> **Exercise brief**
Rewrite the entries below, swapping every "Viewport" for "Display area" and leaving everything else untouched.

> **A block of data**
▼

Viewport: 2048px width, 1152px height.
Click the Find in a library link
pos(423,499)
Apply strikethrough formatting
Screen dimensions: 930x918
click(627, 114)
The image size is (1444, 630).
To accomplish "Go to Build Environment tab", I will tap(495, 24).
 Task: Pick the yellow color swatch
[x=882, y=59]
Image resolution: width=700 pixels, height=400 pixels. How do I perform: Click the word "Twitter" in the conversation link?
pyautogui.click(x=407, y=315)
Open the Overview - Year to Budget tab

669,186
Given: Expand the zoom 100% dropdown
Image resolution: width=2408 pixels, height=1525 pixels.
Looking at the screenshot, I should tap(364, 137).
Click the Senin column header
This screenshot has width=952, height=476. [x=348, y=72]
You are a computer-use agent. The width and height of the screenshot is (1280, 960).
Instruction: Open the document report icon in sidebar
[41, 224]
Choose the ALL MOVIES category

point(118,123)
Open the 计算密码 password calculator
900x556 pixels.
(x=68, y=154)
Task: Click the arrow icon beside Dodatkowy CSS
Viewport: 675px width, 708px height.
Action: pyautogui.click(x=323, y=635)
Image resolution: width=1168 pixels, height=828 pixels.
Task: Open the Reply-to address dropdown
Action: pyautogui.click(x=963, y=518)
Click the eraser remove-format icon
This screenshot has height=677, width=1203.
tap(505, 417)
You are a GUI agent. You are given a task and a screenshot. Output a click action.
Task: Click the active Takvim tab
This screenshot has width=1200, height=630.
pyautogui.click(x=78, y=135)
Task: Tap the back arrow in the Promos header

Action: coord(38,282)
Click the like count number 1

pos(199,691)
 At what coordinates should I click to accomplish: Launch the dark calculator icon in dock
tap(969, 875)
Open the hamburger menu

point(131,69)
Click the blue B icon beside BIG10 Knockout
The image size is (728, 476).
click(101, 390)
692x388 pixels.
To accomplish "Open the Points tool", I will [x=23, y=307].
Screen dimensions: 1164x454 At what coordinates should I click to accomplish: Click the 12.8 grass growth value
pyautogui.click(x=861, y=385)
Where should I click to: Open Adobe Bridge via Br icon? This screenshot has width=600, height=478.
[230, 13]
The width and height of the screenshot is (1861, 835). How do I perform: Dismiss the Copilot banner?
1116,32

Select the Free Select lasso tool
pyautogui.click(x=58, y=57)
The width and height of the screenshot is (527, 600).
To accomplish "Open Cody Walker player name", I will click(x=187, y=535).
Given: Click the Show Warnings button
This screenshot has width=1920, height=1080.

▲

> **Completed task**
Display area: 2048px width, 1152px height.
Click the Find in a library link
pos(423,499)
Apply strikethrough formatting
Screen dimensions: 930x918
click(627, 114)
The image size is (1444, 630).
To accomplish "Go to Build Environment tab", I will tap(495, 24).
 Task: Pick the yellow color swatch
[x=882, y=59]
Image resolution: width=700 pixels, height=400 pixels. How do I perform: Click the word "Twitter" in the conversation link?
pyautogui.click(x=407, y=315)
Open the Overview - Year to Budget tab

669,186
Given: Expand the zoom 100% dropdown
Image resolution: width=2408 pixels, height=1525 pixels.
Looking at the screenshot, I should tap(364, 137).
Click the Senin column header
This screenshot has width=952, height=476. [x=348, y=72]
You are a computer-use agent. The width and height of the screenshot is (1280, 960).
Instruction: Open the document report icon in sidebar
[41, 224]
Choose the ALL MOVIES category

point(118,123)
Open the 计算密码 password calculator
900x556 pixels.
(x=68, y=154)
Task: Click the arrow icon beside Dodatkowy CSS
Display area: 675px width, 708px height.
Action: pyautogui.click(x=323, y=635)
Image resolution: width=1168 pixels, height=828 pixels.
Task: Open the Reply-to address dropdown
Action: pyautogui.click(x=963, y=518)
Click the eraser remove-format icon
This screenshot has height=677, width=1203.
tap(505, 417)
You are a GUI agent. You are given a task and a screenshot. Output a click action.
Task: Click the active Takvim tab
This screenshot has width=1200, height=630.
pyautogui.click(x=78, y=135)
Task: Tap the back arrow in the Promos header

Action: coord(38,282)
Click the like count number 1

pos(199,691)
 At what coordinates should I click to accomplish: Launch the dark calculator icon in dock
tap(969, 875)
Open the hamburger menu

point(131,69)
Click the blue B icon beside BIG10 Knockout
The image size is (728, 476).
click(101, 390)
692x388 pixels.
To accomplish "Open the Points tool", I will [x=23, y=307].
Screen dimensions: 1164x454 At what coordinates should I click to accomplish: Click the 12.8 grass growth value
pyautogui.click(x=861, y=385)
Where should I click to: Open Adobe Bridge via Br icon? This screenshot has width=600, height=478.
[230, 13]
The width and height of the screenshot is (1861, 835). How do I perform: Dismiss the Copilot banner?
1116,32

Select the Free Select lasso tool
pyautogui.click(x=58, y=57)
The width and height of the screenshot is (527, 600).
To accomplish "Open Cody Walker player name", I will click(x=187, y=535).
Given: Click the Show Warnings button
This screenshot has width=1920, height=1080.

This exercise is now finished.